Postdoctoral Research Fellow

Biography 

Dr. Moa Lidén holds a PhD from the Law Faculty, Uppsala University, Sweden. The title of her doctoral thesis is “Confirmation Bias in Criminal Cases”. The thesis consists primarily of scenario-based experimental studies with police officers, prosecutors and judges, which examine the prevalence of confirmation bias as well as potential debiasing techniques. Also, the thesis comprises two archival studies that test the notion of a ‘systemic confirmation bias’ manifested in that wrongfully convicted individuals remain wrongfully convicted even though they both appeal and petition for a new trial.  

The title of Moa’s post doc project is “Reliability and Biasability of Criminal Evidence” and the overall aims of this project are to examine sources of errors, which are attributable to human cognition, and influence two different types of criminal evidence; forensic evidence and witness evidence.

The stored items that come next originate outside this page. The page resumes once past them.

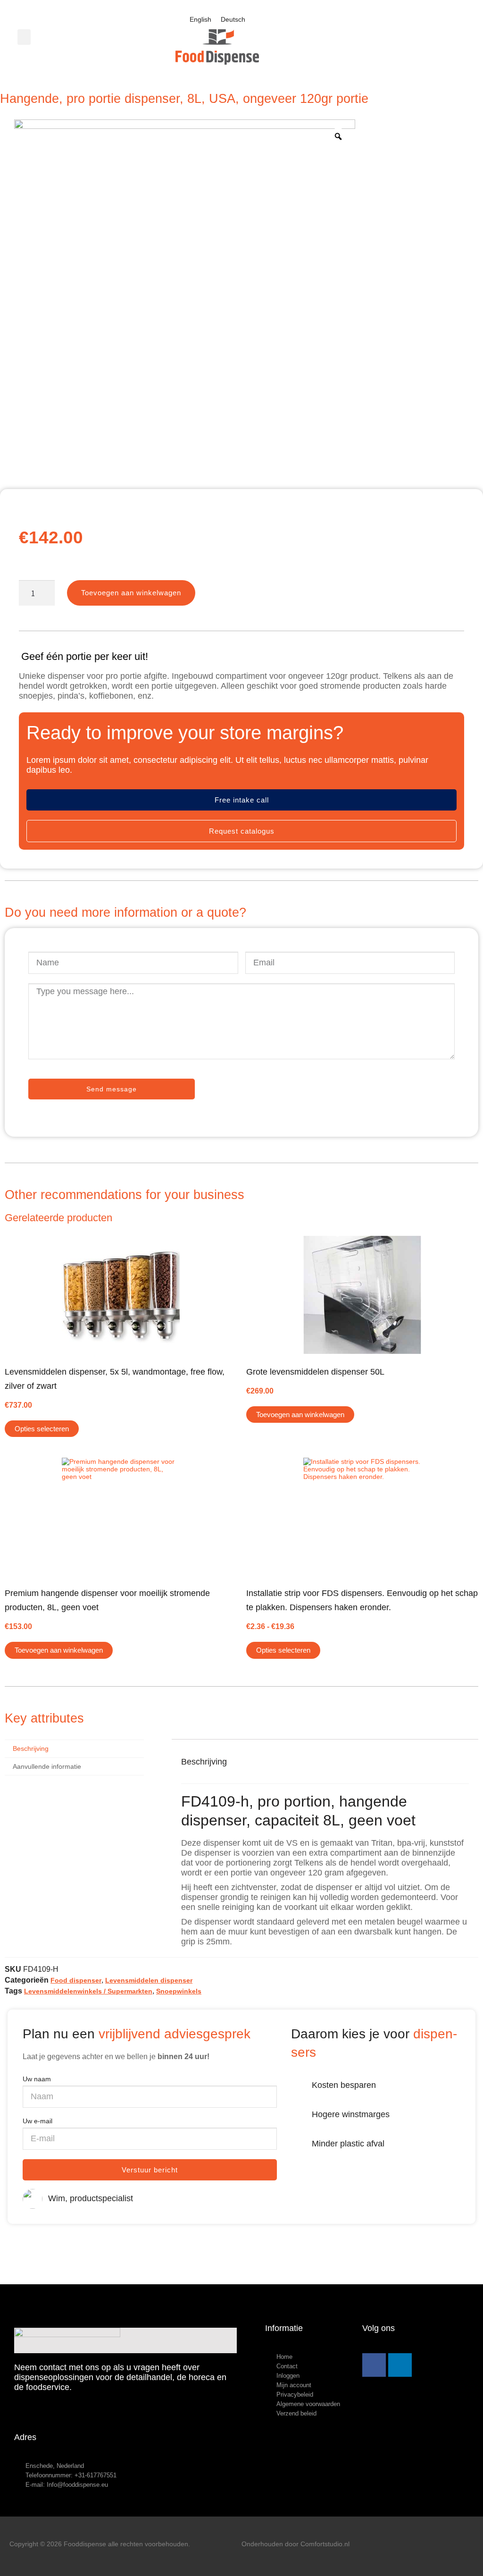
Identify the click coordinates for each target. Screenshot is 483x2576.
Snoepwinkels (178, 1991)
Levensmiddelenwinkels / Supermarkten (88, 1991)
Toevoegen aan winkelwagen (131, 593)
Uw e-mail (37, 2121)
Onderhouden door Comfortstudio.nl (296, 2544)
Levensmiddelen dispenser (148, 1980)
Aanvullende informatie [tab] (47, 1766)
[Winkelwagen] (434, 37)
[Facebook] (374, 2365)
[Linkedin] (400, 2365)
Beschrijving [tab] (31, 1748)
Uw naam (37, 2079)
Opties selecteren (42, 1429)
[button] (24, 37)
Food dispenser (75, 1980)
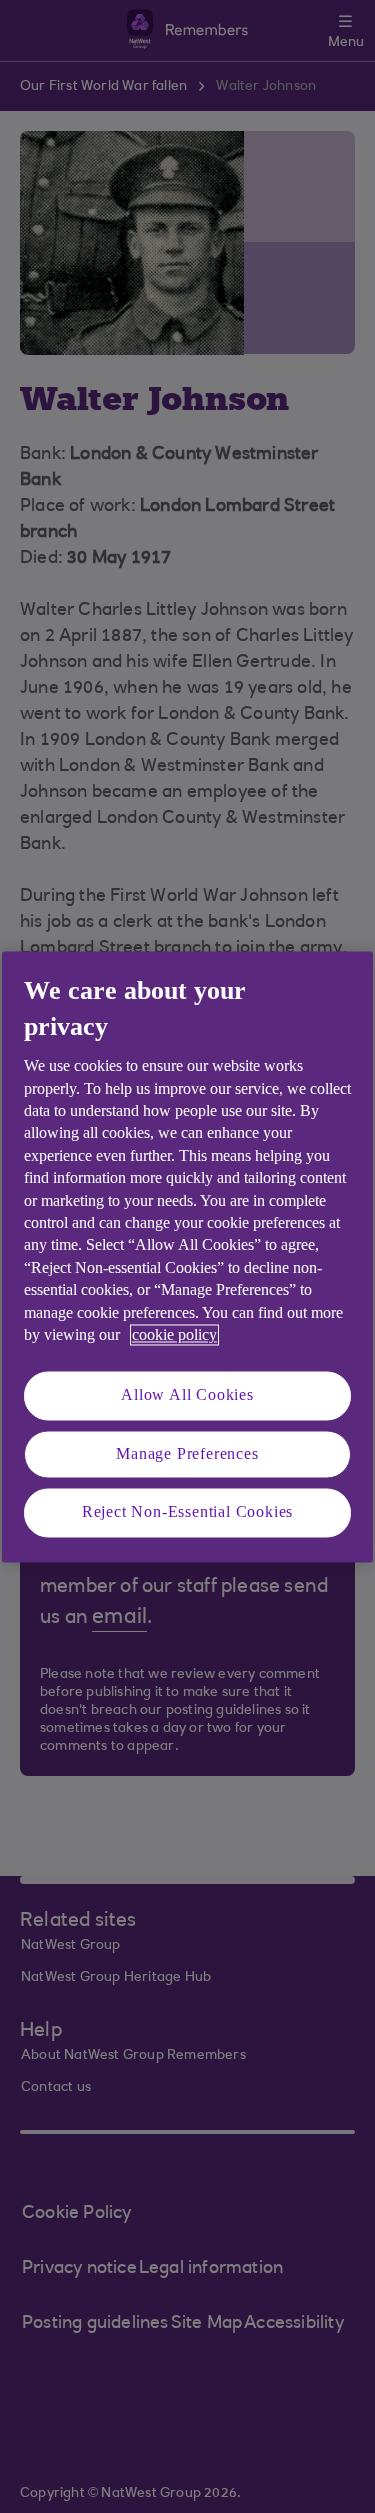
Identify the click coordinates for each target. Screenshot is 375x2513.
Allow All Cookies (187, 1395)
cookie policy (174, 1334)
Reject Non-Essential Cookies (187, 1512)
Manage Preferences (187, 1453)
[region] (187, 1256)
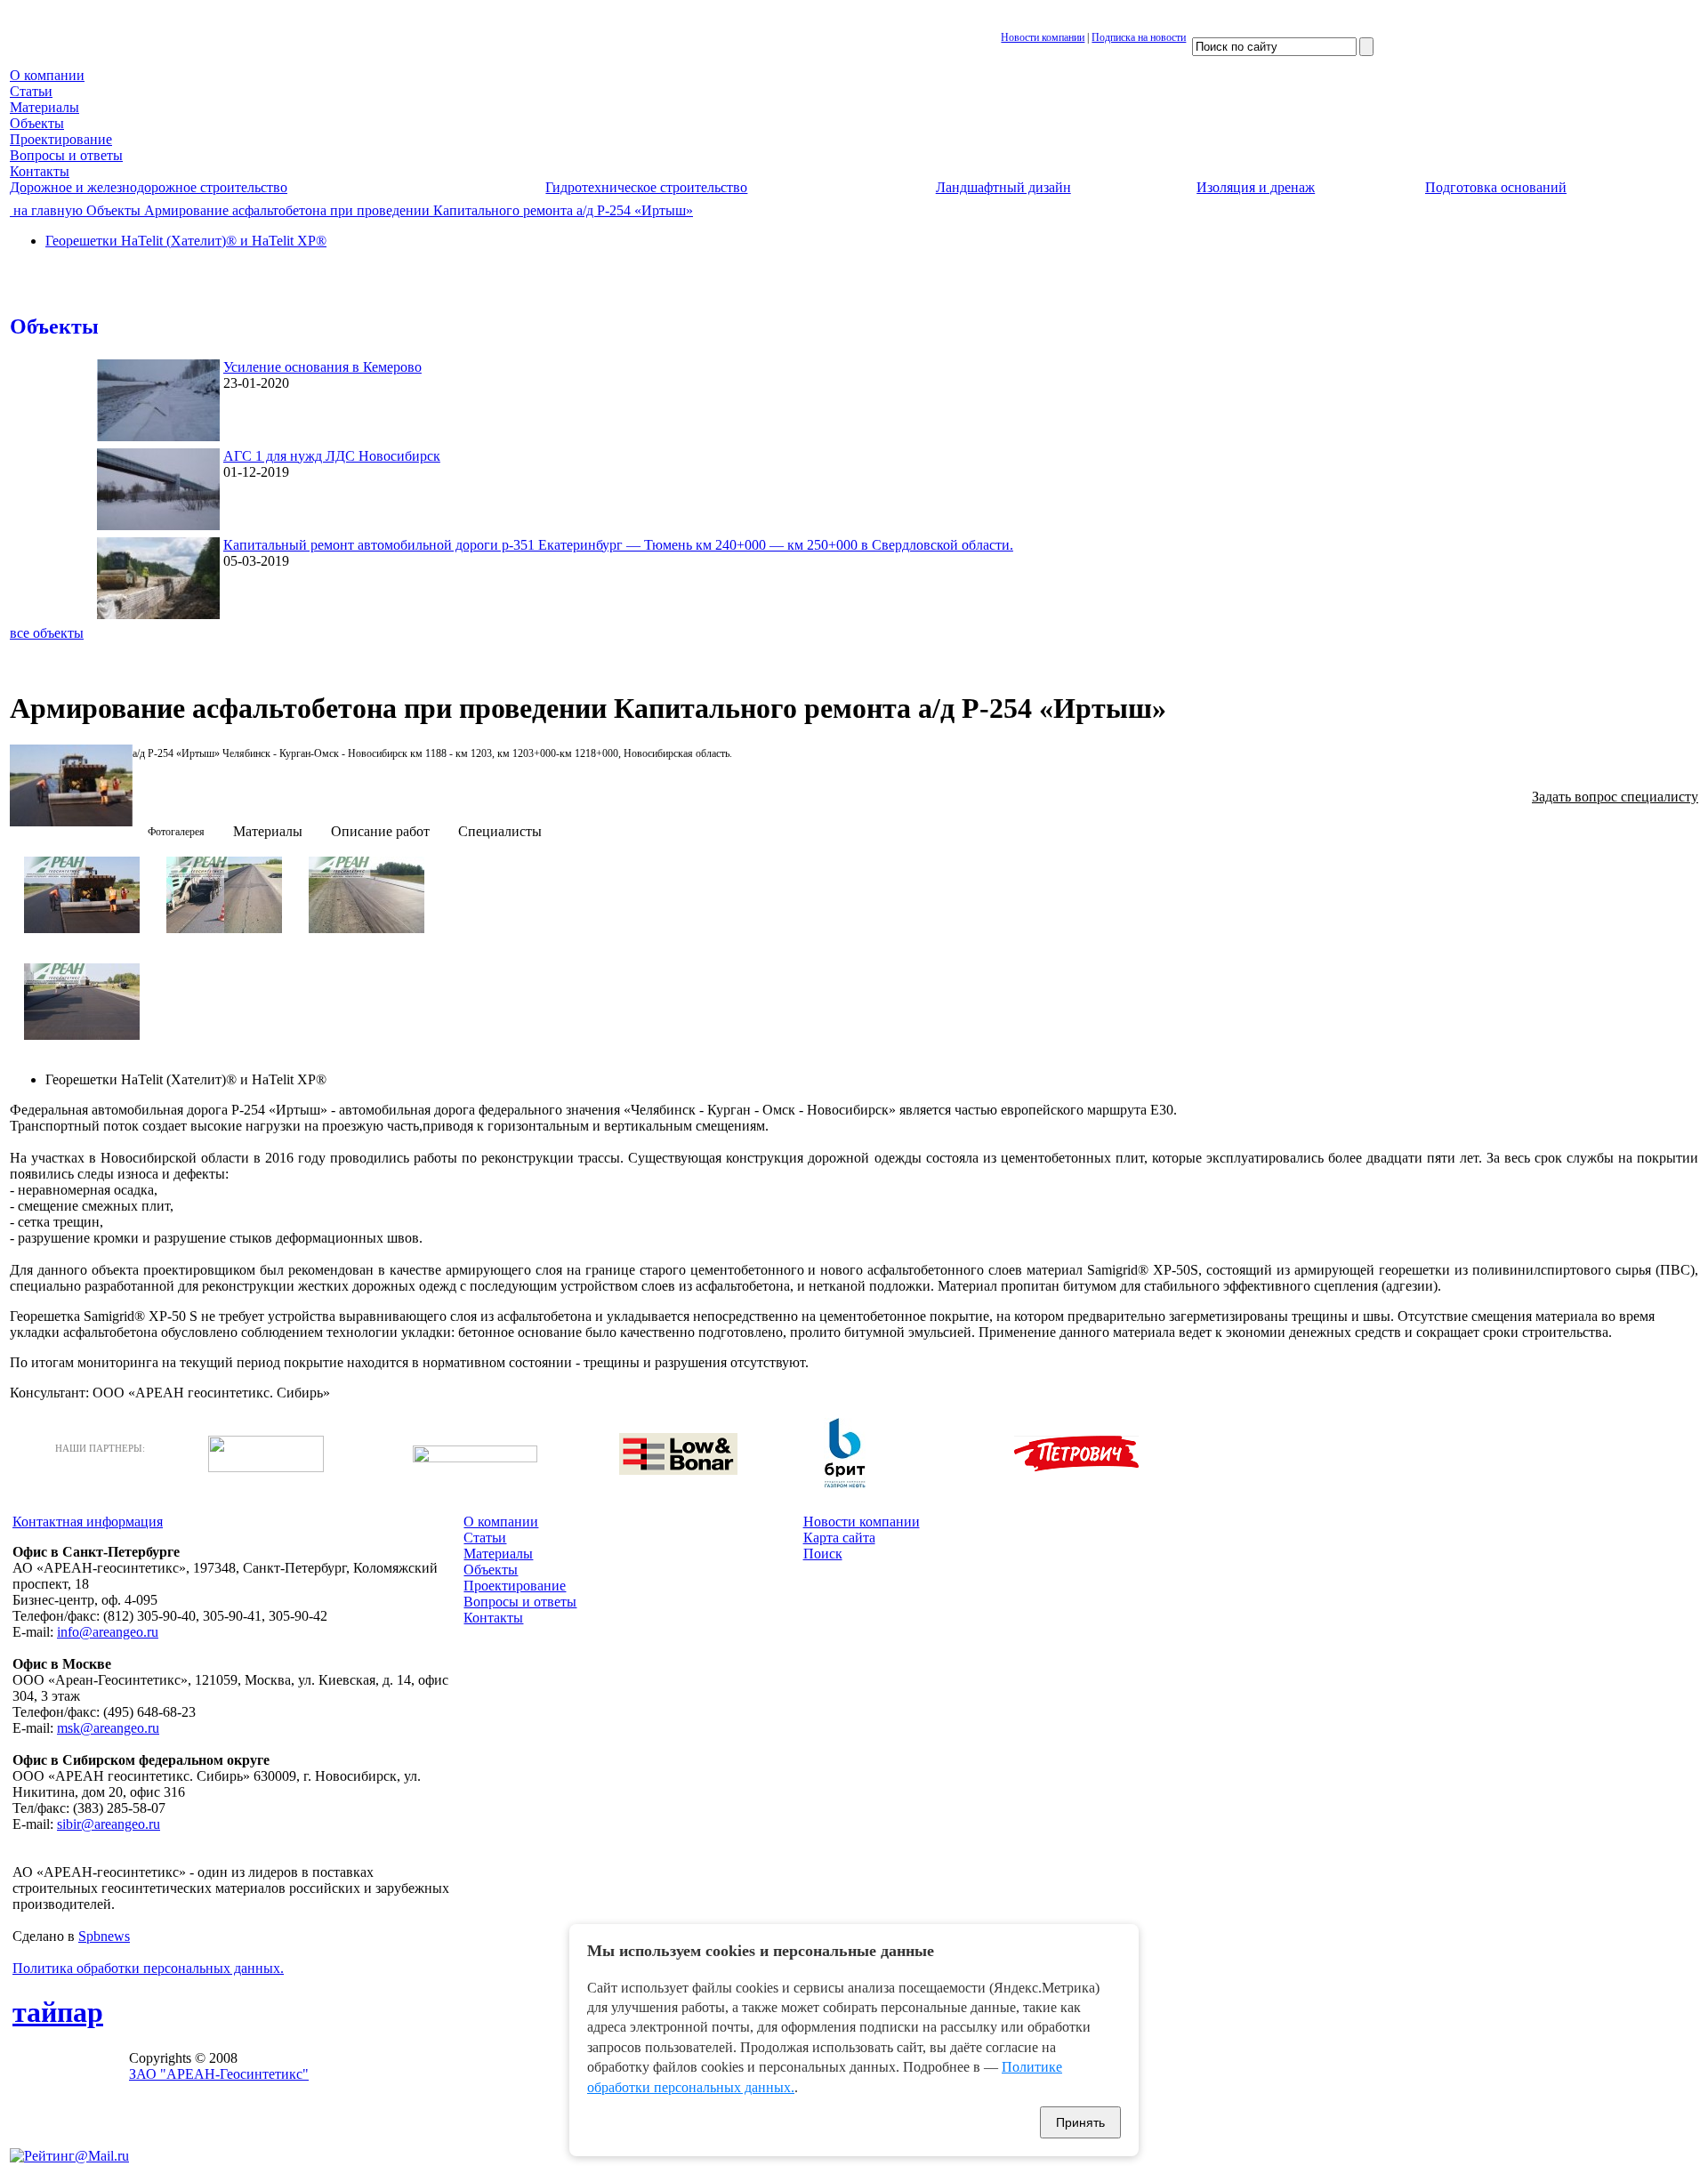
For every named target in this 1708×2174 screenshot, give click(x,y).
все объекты (47, 632)
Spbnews (104, 1936)
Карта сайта (839, 1537)
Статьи (31, 91)
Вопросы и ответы (66, 155)
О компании (47, 75)
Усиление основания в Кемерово (322, 366)
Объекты (37, 123)
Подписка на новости (1139, 37)
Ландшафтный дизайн (1003, 187)
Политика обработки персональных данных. (148, 1968)
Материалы (44, 107)
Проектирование (61, 139)
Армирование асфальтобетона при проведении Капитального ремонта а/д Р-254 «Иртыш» (417, 210)
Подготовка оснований (1496, 187)
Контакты (39, 171)
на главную (46, 210)
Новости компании (1042, 37)
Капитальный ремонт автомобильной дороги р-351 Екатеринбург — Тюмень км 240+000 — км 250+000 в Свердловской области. (618, 544)
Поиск (822, 1553)
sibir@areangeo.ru (108, 1824)
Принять (1080, 2122)
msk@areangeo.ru (108, 1727)
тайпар (57, 2012)
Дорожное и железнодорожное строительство (148, 187)
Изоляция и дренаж (1255, 187)
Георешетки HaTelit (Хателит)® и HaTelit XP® (185, 240)
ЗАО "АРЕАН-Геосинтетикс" (219, 2073)
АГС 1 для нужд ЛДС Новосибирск (331, 455)
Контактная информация (87, 1521)
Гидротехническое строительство (646, 187)
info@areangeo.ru (107, 1631)
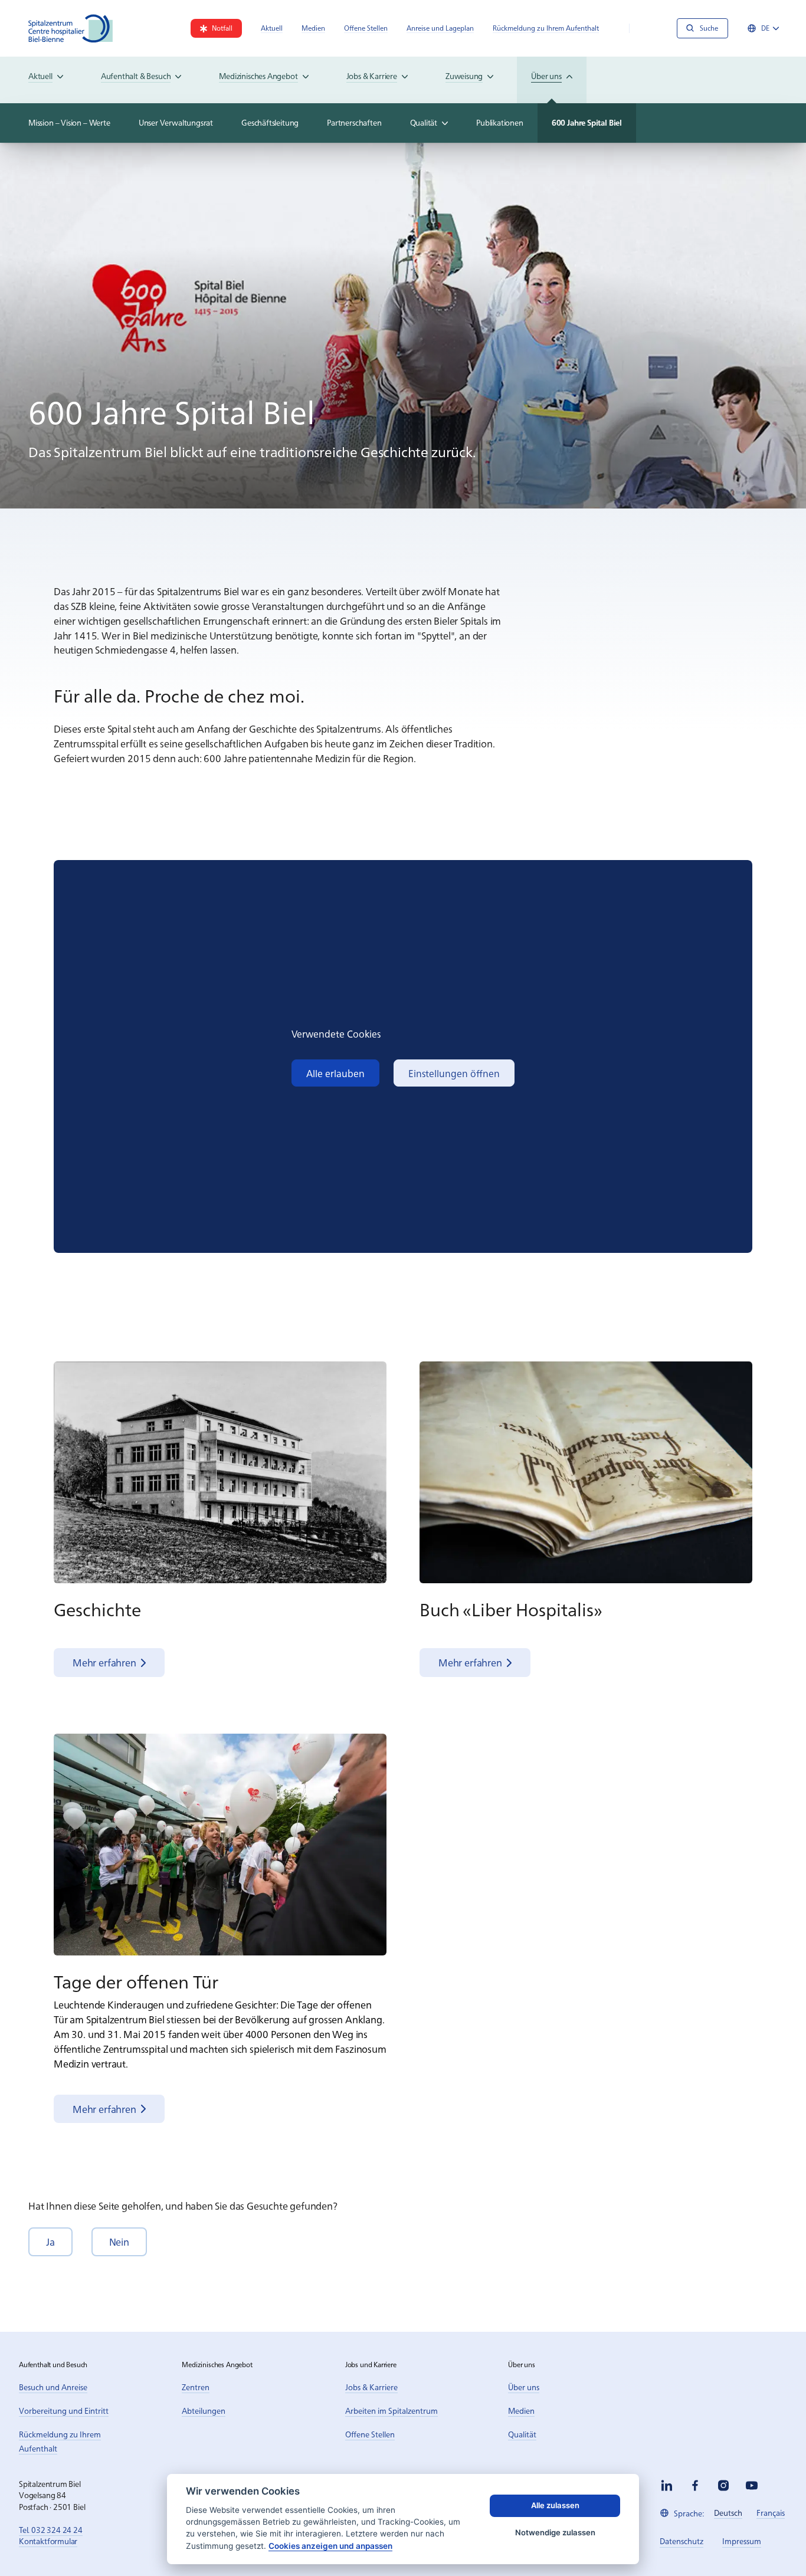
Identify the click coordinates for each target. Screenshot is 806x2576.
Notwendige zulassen (555, 2532)
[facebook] (695, 2485)
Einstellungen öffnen (454, 1073)
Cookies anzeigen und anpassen (330, 2546)
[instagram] (723, 2485)
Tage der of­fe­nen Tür (136, 1980)
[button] (50, 2241)
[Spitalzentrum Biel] (70, 28)
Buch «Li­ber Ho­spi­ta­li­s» (511, 1608)
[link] (216, 28)
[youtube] (752, 2485)
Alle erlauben (335, 1073)
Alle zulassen (555, 2505)
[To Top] (773, 2542)
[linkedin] (667, 2485)
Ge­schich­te (97, 1608)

The research also aims to examine how such errors are best dealt with and taken into account in criminal investigations and proceedings. 

Forensic and witness evidence pose quite different challenges to the legal system. Forensic evidence is often considered very reliable and/or even unbiasable and it may be difficult for legal actors to understand the mechanisms by which such evidence can become flawed, as this often requires an understanding of the forensic evidence that only experts in the respective forensic fields can be expected to have. This is different from witness evidence, which is not generally considered reliable and unbiasable, rather the contrary, but lacking other evidence, legal actors still have to decide whether a witness testimony can be trusted or not, in order to make decisions (regarding e.g. the focus of the criminal inquiry, whether to press charges or whether to convict) in a given case.